-- Data for processing --
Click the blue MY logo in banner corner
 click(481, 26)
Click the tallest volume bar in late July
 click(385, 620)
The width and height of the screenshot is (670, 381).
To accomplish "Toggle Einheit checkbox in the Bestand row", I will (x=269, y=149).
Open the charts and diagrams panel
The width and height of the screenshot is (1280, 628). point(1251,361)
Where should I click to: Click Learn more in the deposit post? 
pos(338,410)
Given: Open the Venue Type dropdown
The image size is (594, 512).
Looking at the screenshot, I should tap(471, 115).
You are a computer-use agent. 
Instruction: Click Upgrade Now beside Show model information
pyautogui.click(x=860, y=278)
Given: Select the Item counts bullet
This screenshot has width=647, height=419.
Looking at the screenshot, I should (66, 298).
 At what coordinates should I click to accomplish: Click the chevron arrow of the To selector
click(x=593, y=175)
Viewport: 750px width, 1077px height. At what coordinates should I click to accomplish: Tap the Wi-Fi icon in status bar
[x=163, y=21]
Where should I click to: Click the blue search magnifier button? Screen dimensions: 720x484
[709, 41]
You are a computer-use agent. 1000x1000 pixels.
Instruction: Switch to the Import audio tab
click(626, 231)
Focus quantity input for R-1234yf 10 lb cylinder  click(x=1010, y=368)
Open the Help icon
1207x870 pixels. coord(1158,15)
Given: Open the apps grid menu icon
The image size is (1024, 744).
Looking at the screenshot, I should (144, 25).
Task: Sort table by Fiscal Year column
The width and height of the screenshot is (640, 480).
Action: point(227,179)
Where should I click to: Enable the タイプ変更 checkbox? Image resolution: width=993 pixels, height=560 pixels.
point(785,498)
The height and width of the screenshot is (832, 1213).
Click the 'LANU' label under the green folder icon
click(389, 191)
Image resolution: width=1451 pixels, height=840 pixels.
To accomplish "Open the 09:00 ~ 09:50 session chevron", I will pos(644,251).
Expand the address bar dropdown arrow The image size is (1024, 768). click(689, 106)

-- Work to be completed --
Return the complete material exactly as it reads.

-- Solution to this problem --
Click the blue MY logo in banner corner
 click(481, 26)
Click the tallest volume bar in late July
 click(385, 620)
The width and height of the screenshot is (670, 381).
To accomplish "Toggle Einheit checkbox in the Bestand row", I will (x=269, y=149).
Open the charts and diagrams panel
The width and height of the screenshot is (1280, 628). point(1251,361)
Where should I click to: Click Learn more in the deposit post? 
pos(338,410)
Given: Open the Venue Type dropdown
The image size is (594, 512).
Looking at the screenshot, I should tap(471, 115).
You are a computer-use agent. 
Instruction: Click Upgrade Now beside Show model information
pyautogui.click(x=860, y=278)
Given: Select the Item counts bullet
This screenshot has width=647, height=419.
Looking at the screenshot, I should (66, 298).
 At what coordinates should I click to accomplish: Click the chevron arrow of the To selector
click(x=593, y=175)
Viewport: 750px width, 1077px height. At what coordinates should I click to accomplish: Tap the Wi-Fi icon in status bar
[x=163, y=21]
Where should I click to: Click the blue search magnifier button? Screen dimensions: 720x484
[709, 41]
You are a computer-use agent. 1000x1000 pixels.
Instruction: Switch to the Import audio tab
click(626, 231)
Focus quantity input for R-1234yf 10 lb cylinder  click(x=1010, y=368)
Open the Help icon
1207x870 pixels. coord(1158,15)
Given: Open the apps grid menu icon
The image size is (1024, 744).
Looking at the screenshot, I should (144, 25).
Task: Sort table by Fiscal Year column
The width and height of the screenshot is (640, 480).
Action: point(227,179)
Where should I click to: Enable the タイプ変更 checkbox? Image resolution: width=993 pixels, height=560 pixels.
point(785,498)
The height and width of the screenshot is (832, 1213).
Click the 'LANU' label under the green folder icon
click(389, 191)
Image resolution: width=1451 pixels, height=840 pixels.
To accomplish "Open the 09:00 ~ 09:50 session chevron", I will pos(644,251).
Expand the address bar dropdown arrow The image size is (1024, 768). click(689, 106)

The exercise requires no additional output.